Browning 7,65 sequestrata a A.A

A.A, 46 anni, di Ostuni, ai domiciliari dopo la convalida. L’indagato: “Me l’ha data uno slavo per difesa personale, vivo in una villetta da solo”

Pistola calibro 7,65 con sette cartucce più 43 proiettili. Tutto nascosto in uno scatolone per la biancheria, trovato dagli agenti del commissariato di Ostuni nella villetta di A. A., 46 anni, carrozziere, residente a Villanova.

L’ostunese è stato arrestato in flagranza di reato sabato scorso (18 gennaio 2019) all’esito della perquisizione nell’immobile in cui vive da qualche tempo, avvenuta dopo il controllo nel capannone in cui svolge la sua attività. Cercavano armi. Se nella carrozzeria non è stato trovato nulla, nella villetta gli agenti hanno avuto conferma al sospetto investigativo quando hanno perquisito il ripostiglio accanto alla camera da letto dell’uomo.

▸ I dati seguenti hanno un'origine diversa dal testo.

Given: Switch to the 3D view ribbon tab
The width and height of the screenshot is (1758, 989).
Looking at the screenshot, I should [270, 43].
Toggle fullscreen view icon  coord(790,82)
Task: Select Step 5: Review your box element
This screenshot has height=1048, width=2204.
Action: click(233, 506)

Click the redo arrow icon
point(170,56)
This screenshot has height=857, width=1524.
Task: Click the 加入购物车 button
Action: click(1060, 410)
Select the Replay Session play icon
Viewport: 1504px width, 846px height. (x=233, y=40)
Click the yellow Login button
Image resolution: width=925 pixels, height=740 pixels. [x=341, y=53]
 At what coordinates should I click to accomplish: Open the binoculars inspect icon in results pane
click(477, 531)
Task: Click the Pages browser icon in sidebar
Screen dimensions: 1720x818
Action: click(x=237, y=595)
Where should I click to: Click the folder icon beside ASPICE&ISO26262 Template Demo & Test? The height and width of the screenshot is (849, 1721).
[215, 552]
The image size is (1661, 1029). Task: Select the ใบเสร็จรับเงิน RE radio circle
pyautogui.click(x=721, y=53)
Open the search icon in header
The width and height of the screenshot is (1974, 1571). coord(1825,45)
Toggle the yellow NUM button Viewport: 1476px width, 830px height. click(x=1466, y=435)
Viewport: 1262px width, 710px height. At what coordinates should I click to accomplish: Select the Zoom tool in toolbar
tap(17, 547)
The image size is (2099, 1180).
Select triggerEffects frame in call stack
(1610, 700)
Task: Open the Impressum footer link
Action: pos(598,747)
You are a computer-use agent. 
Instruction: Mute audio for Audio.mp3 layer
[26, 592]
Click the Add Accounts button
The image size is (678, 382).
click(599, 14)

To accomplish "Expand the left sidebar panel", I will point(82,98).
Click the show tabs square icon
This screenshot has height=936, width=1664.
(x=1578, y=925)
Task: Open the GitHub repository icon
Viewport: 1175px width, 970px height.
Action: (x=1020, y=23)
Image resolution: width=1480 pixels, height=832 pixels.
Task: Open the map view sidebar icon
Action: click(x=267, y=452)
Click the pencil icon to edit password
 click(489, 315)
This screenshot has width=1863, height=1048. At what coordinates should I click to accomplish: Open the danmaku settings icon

Su un tavolino, c’era una scatola e all’interno l’arma con annesse cartucce. Di fronte alla scoperta, l’arresto è stato immediato con l’accusa di aver detenuto la pistola, una semiautomatica calibro 7,65 di marca Fabrique d’Armes de Guerra (famosa azienda belga nota con la sigla FN), con matricola abrasa, e per questo ritenuta clandestina, completa di munizionamento. Sette cartucce erano nel caricatore, in una scatola ne sono state trovate altre 43.

Anglani, quindi, è stato accompagnato nel carcere di Brindisi in attesa dell’udienza di convalida che si è svolta ieri, martedì 22 gennaio 2019. Alla presenza dell’avvocato Angelo Brescia, ha affrontato l’interrogatorio dinanzi al giudice per le indagini preliminari del Tribunale, Stefania De Angelis, dicendo di avere la pistola per difesa personale perché vive da solo in una villetta in una zona disabitata. Avrebbe anche precisato di aver ottenuto l’arma da un uomo di origine slava conosciuto nella sua officina.

Il pubblico ministero ha chiesto la convalida con la custodia in carcere, il difensore ha chiesto il riconoscimento dei domiciliari in relazione alla condotta dimostrata da Anglani e al suo status di incensurato, poiché risulta condannato unicamente per omesso versamento di ritenute previdenziali e non ha carichi pendenti.

Il gip ha convalidato l’arresto essendo stato eseguito in maniera legittima dagli agenti e se da un lato, ha evidenziato l’esistenza di esigenze cautelari sottolineando la pericolosità sociale dell’indagato in grado di procurarsi facilmente un’arma, dall’altro ha anche preso in considerazione la possibile sospensione della pena, in caso di condanna. Per questo ha applicato la misura degli arresti domiciliari. L’uomo, quindi, ha lasciato il carcere di Brindisi per raggiungere l’abitazione nella quale rimarrà ristretto.